Data to examine ::
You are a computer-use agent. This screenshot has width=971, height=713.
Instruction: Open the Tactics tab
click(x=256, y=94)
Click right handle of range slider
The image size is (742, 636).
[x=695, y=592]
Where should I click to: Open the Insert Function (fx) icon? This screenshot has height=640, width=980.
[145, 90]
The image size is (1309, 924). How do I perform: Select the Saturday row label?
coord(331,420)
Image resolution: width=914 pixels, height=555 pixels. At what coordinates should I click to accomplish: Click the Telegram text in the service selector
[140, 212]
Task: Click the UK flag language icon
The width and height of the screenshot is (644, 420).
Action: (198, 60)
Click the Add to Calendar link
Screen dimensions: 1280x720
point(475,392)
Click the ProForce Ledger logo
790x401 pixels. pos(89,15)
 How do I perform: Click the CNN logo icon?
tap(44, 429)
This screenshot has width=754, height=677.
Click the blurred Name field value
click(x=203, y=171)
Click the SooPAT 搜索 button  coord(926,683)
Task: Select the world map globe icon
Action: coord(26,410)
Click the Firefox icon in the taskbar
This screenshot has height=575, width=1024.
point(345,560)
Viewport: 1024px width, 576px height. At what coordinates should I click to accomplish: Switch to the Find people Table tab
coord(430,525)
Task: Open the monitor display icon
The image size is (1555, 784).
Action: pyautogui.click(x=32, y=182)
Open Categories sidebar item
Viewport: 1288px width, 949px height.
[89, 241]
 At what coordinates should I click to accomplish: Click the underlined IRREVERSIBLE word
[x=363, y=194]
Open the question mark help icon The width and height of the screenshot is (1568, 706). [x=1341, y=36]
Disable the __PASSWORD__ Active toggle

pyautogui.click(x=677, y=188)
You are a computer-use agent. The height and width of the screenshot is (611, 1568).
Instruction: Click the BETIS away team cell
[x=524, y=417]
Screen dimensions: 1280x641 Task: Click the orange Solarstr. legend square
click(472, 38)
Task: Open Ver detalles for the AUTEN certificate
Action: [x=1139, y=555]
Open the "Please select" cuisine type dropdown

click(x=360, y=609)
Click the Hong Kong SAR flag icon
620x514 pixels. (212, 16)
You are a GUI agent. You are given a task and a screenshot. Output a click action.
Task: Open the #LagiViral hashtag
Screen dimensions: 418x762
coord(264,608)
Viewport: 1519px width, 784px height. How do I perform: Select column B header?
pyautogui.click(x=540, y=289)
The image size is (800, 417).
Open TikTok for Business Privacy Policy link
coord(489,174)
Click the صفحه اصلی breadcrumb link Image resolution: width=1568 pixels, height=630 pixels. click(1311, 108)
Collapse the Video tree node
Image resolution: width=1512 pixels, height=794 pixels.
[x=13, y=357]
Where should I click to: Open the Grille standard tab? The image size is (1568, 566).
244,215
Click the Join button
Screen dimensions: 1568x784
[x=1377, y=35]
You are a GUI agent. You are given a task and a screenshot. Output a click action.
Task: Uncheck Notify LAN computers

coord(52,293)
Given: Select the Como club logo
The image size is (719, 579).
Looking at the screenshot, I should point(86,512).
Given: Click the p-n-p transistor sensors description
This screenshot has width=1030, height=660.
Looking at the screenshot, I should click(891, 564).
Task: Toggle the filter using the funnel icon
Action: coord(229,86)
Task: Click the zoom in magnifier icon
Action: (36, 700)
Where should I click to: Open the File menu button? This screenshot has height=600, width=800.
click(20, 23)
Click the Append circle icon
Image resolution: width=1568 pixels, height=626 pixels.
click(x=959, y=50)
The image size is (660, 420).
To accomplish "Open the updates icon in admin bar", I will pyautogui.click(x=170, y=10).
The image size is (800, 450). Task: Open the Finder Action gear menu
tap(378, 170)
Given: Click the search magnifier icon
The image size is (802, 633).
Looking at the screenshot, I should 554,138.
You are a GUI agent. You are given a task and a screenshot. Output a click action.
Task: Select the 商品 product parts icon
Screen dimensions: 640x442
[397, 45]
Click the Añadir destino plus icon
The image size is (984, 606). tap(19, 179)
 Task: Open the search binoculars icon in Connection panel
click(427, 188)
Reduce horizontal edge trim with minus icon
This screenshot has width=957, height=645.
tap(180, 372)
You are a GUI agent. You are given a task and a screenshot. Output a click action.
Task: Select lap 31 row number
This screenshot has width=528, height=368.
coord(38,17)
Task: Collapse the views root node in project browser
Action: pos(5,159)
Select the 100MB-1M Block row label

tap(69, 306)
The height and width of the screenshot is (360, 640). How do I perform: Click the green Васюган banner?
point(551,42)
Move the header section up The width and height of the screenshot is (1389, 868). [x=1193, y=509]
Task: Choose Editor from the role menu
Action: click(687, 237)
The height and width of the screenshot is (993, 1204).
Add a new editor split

Try it :: Exactly reproduce every line of the data above.

Response below ::
You are a computer-use agent. This screenshot has width=971, height=713.
Instruction: Open the Tactics tab
click(x=256, y=94)
Click right handle of range slider
The image size is (742, 636).
[x=695, y=592]
Where should I click to: Open the Insert Function (fx) icon? This screenshot has height=640, width=980.
[145, 90]
The image size is (1309, 924). How do I perform: Select the Saturday row label?
coord(331,420)
Image resolution: width=914 pixels, height=555 pixels. At what coordinates should I click to accomplish: Click the Telegram text in the service selector
[140, 212]
Task: Click the UK flag language icon
The width and height of the screenshot is (644, 420).
Action: (198, 60)
Click the Add to Calendar link
Screen dimensions: 1280x720
point(475,392)
Click the ProForce Ledger logo
790x401 pixels. pos(89,15)
 How do I perform: Click the CNN logo icon?
tap(44, 429)
This screenshot has width=754, height=677.
Click the blurred Name field value
click(x=203, y=171)
Click the SooPAT 搜索 button  coord(926,683)
Task: Select the world map globe icon
Action: coord(26,410)
Click the Firefox icon in the taskbar
This screenshot has height=575, width=1024.
point(345,560)
Viewport: 1024px width, 576px height. At what coordinates should I click to accomplish: Switch to the Find people Table tab
coord(430,525)
Task: Open the monitor display icon
The image size is (1555, 784).
Action: pyautogui.click(x=32, y=182)
Open Categories sidebar item
Viewport: 1288px width, 949px height.
[89, 241]
 At what coordinates should I click to accomplish: Click the underlined IRREVERSIBLE word
[x=363, y=194]
Open the question mark help icon The width and height of the screenshot is (1568, 706). [x=1341, y=36]
Disable the __PASSWORD__ Active toggle

pyautogui.click(x=677, y=188)
You are a computer-use agent. The height and width of the screenshot is (611, 1568).
Instruction: Click the BETIS away team cell
[x=524, y=417]
Screen dimensions: 1280x641 Task: Click the orange Solarstr. legend square
click(472, 38)
Task: Open Ver detalles for the AUTEN certificate
Action: [x=1139, y=555]
Open the "Please select" cuisine type dropdown

click(x=360, y=609)
Click the Hong Kong SAR flag icon
620x514 pixels. (212, 16)
You are a GUI agent. You are given a task and a screenshot. Output a click action.
Task: Open the #LagiViral hashtag
Screen dimensions: 418x762
coord(264,608)
Viewport: 1519px width, 784px height. How do I perform: Select column B header?
pyautogui.click(x=540, y=289)
The image size is (800, 417).
Open TikTok for Business Privacy Policy link
coord(489,174)
Click the صفحه اصلی breadcrumb link Image resolution: width=1568 pixels, height=630 pixels. click(1311, 108)
Collapse the Video tree node
Image resolution: width=1512 pixels, height=794 pixels.
[x=13, y=357]
Where should I click to: Open the Grille standard tab? The image size is (1568, 566).
244,215
Click the Join button
Screen dimensions: 1568x784
[x=1377, y=35]
You are a GUI agent. You are given a task and a screenshot. Output a click action.
Task: Uncheck Notify LAN computers

coord(52,293)
Given: Select the Como club logo
The image size is (719, 579).
Looking at the screenshot, I should point(86,512).
Given: Click the p-n-p transistor sensors description
This screenshot has width=1030, height=660.
Looking at the screenshot, I should click(891, 564).
Task: Toggle the filter using the funnel icon
Action: coord(229,86)
Task: Click the zoom in magnifier icon
Action: (36, 700)
Where should I click to: Open the File menu button? This screenshot has height=600, width=800.
click(20, 23)
Click the Append circle icon
Image resolution: width=1568 pixels, height=626 pixels.
click(x=959, y=50)
The image size is (660, 420).
To accomplish "Open the updates icon in admin bar", I will pyautogui.click(x=170, y=10).
The image size is (800, 450). Task: Open the Finder Action gear menu
tap(378, 170)
Given: Click the search magnifier icon
The image size is (802, 633).
Looking at the screenshot, I should 554,138.
You are a GUI agent. You are given a task and a screenshot. Output a click action.
Task: Select the 商品 product parts icon
Screen dimensions: 640x442
[397, 45]
Click the Añadir destino plus icon
The image size is (984, 606). tap(19, 179)
 Task: Open the search binoculars icon in Connection panel
click(427, 188)
Reduce horizontal edge trim with minus icon
This screenshot has width=957, height=645.
tap(180, 372)
You are a GUI agent. You are given a task and a screenshot. Output a click action.
Task: Select lap 31 row number
This screenshot has width=528, height=368.
coord(38,17)
Task: Collapse the views root node in project browser
Action: pos(5,159)
Select the 100MB-1M Block row label

tap(69, 306)
The height and width of the screenshot is (360, 640). How do I perform: Click the green Васюган banner?
point(551,42)
Move the header section up The width and height of the screenshot is (1389, 868). [x=1193, y=509]
Task: Choose Editor from the role menu
Action: click(687, 237)
The height and width of the screenshot is (993, 1204).
Add a new editor split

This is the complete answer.